SUPPLIED TEXT:
It’s the sort of nightmare tax story many people fear. Louis Goffinet, a 27-year-old, tried to raise $200 on Facebook to help an elderly couple during the pandemic. After raising over $40,000 to support the couple, he received a bill from the IRS for $16,000, stemming from the cash that he had raised. His confusion quickly turned to fear as he tried to figure out what was happening and how he could possibly pay that staggering amount.
Unfortunately, Goffinet hadn’t documented his charitable intentions properly in the eyes of the federal government. The IRS believed that he had made this money for his own needs. They do expect a cut of all cash income, which is how these earnings were designated. Even though the funds were used for charity and not personal gain, neither Facebook, the IRS, or Goffinet himself made that distinction clearly enough.
As such, Goffinet was expected to pay this bill by the IRS. Understandably, he wasn’t sure how he would afford it. This frightening situation might be successfully resolved by proving that the funds were raised for charitable purposes and not personal gain. However, many other people may find themselves in this situation after trying to help out another person or organization in need. How can others avoid this scary scenario?

RECORDS PROVIDED:
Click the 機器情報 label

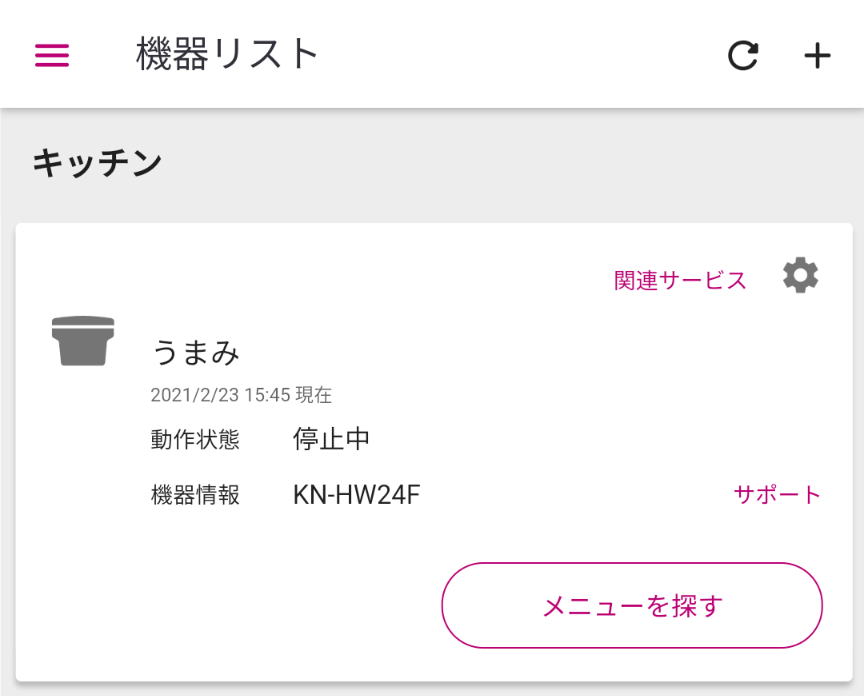point(195,494)
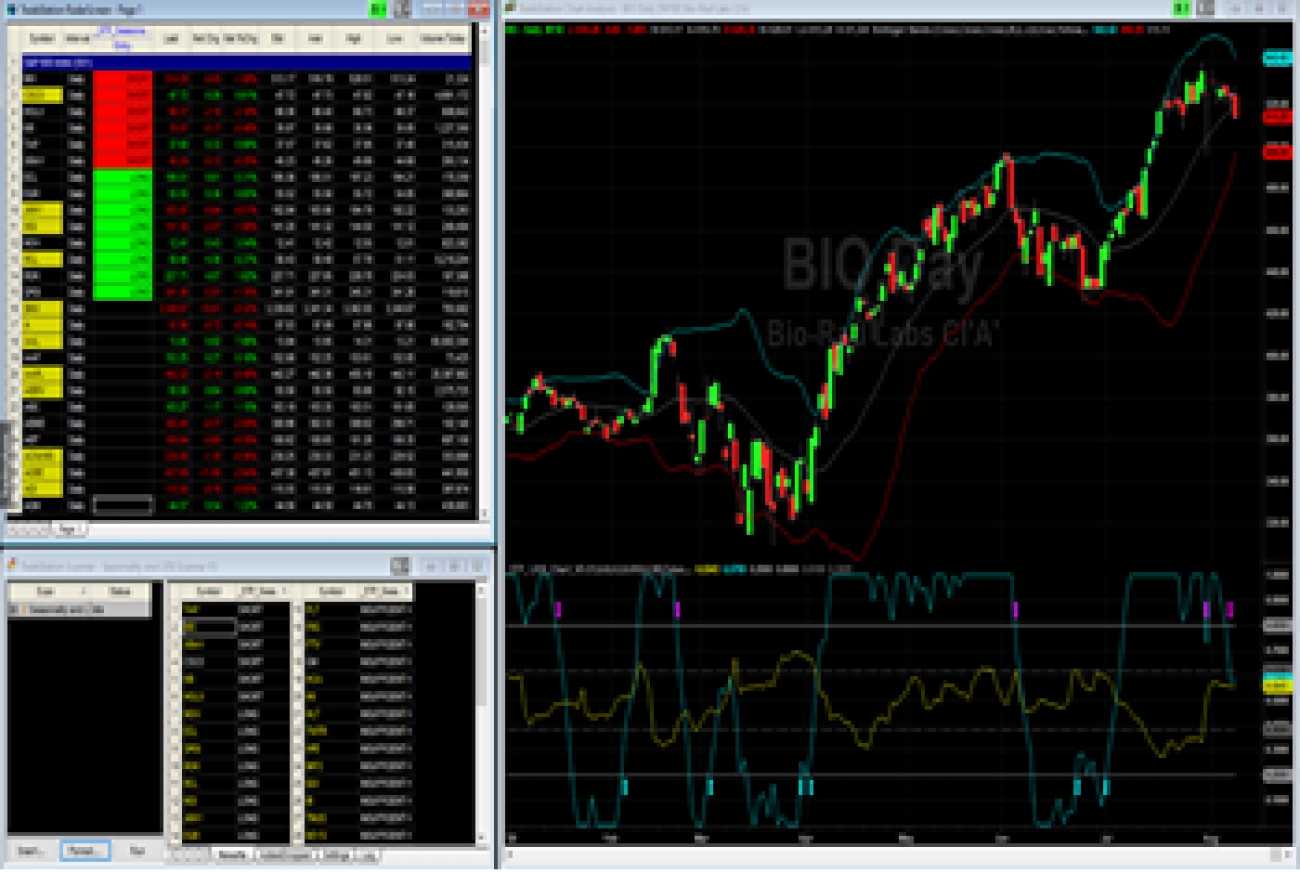Click the RadarScreen application icon in its title bar
Viewport: 1300px width, 873px height.
pyautogui.click(x=12, y=9)
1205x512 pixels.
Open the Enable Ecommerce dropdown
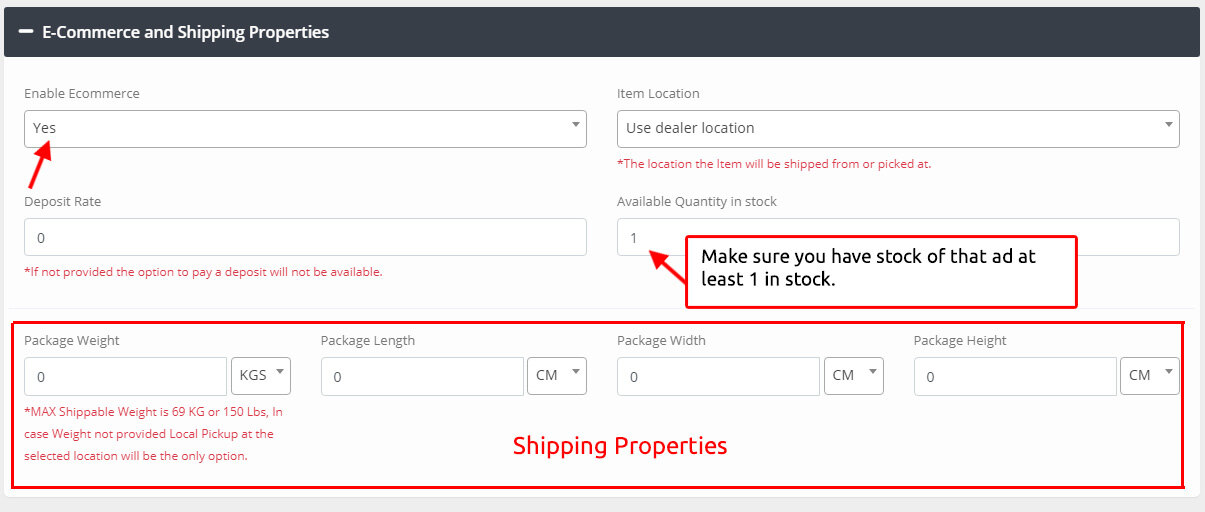(x=305, y=128)
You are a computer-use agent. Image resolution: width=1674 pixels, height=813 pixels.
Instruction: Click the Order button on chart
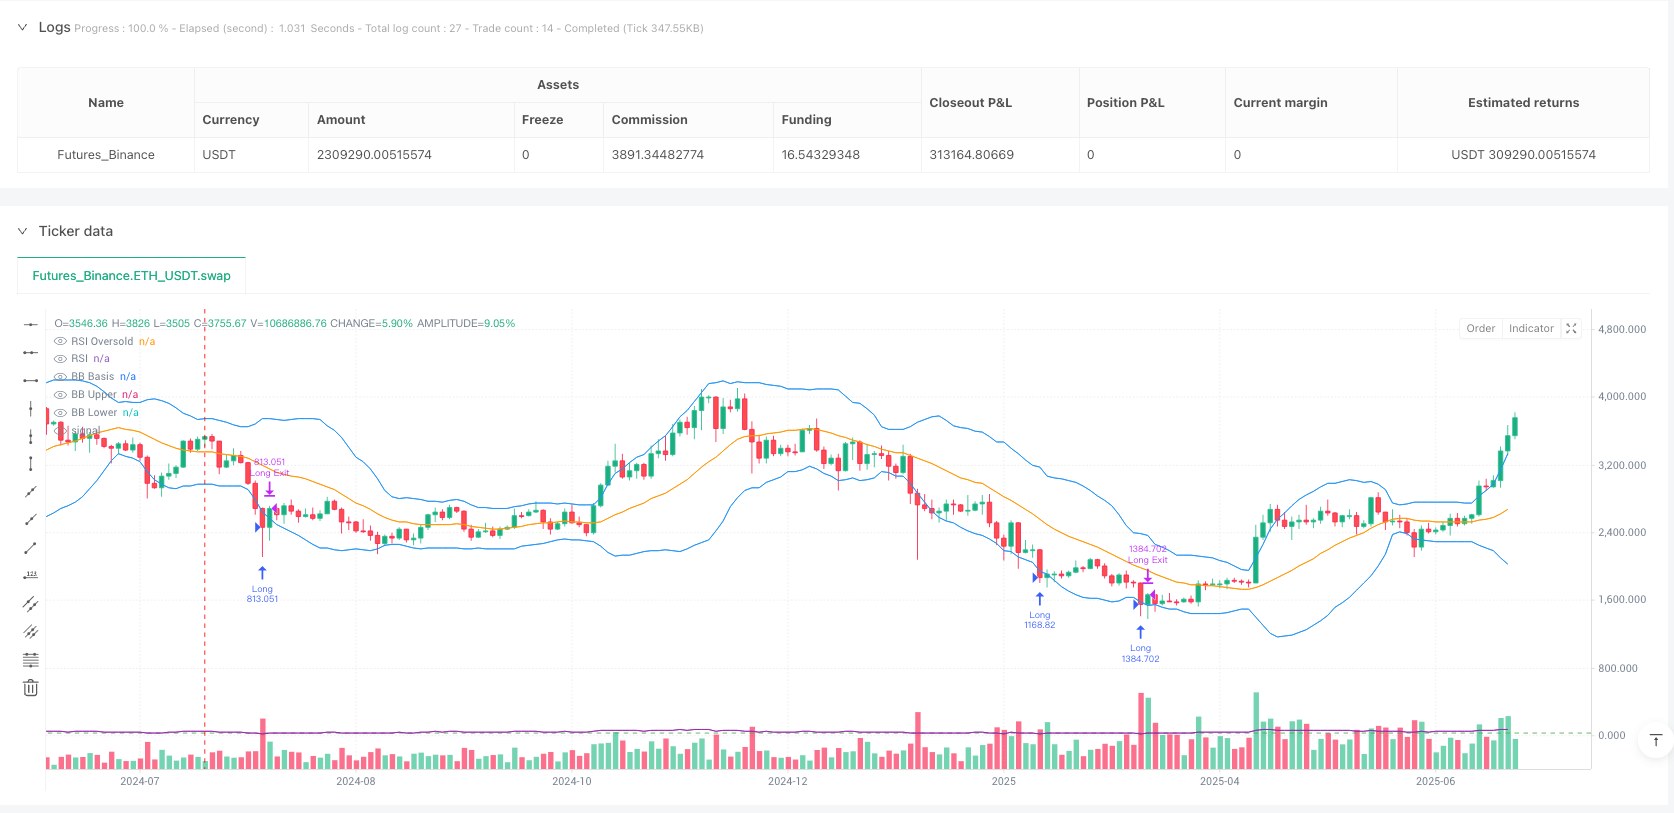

TASK GOAL: Decide whether each statement below agrees with the text about Louis Goffinet's IRS bill, and answer yes or no for each, quoting the deciding words of the text exactly. 1. Goffinet first set out to raise $200 on Facebook. 2. The IRS bill Goffinet received was for $40,000. 3. Facebook clearly marked the funds as raised for charity.

ANSWER BOX:
1. Yes: "tried to raise $200 on Facebook to help an elderly couple during the pandemic"
2. No: "he received a bill from the IRS for $16,000"
3. No: "neither Facebook, the IRS, or Goffinet himself made that distinction clearly enough"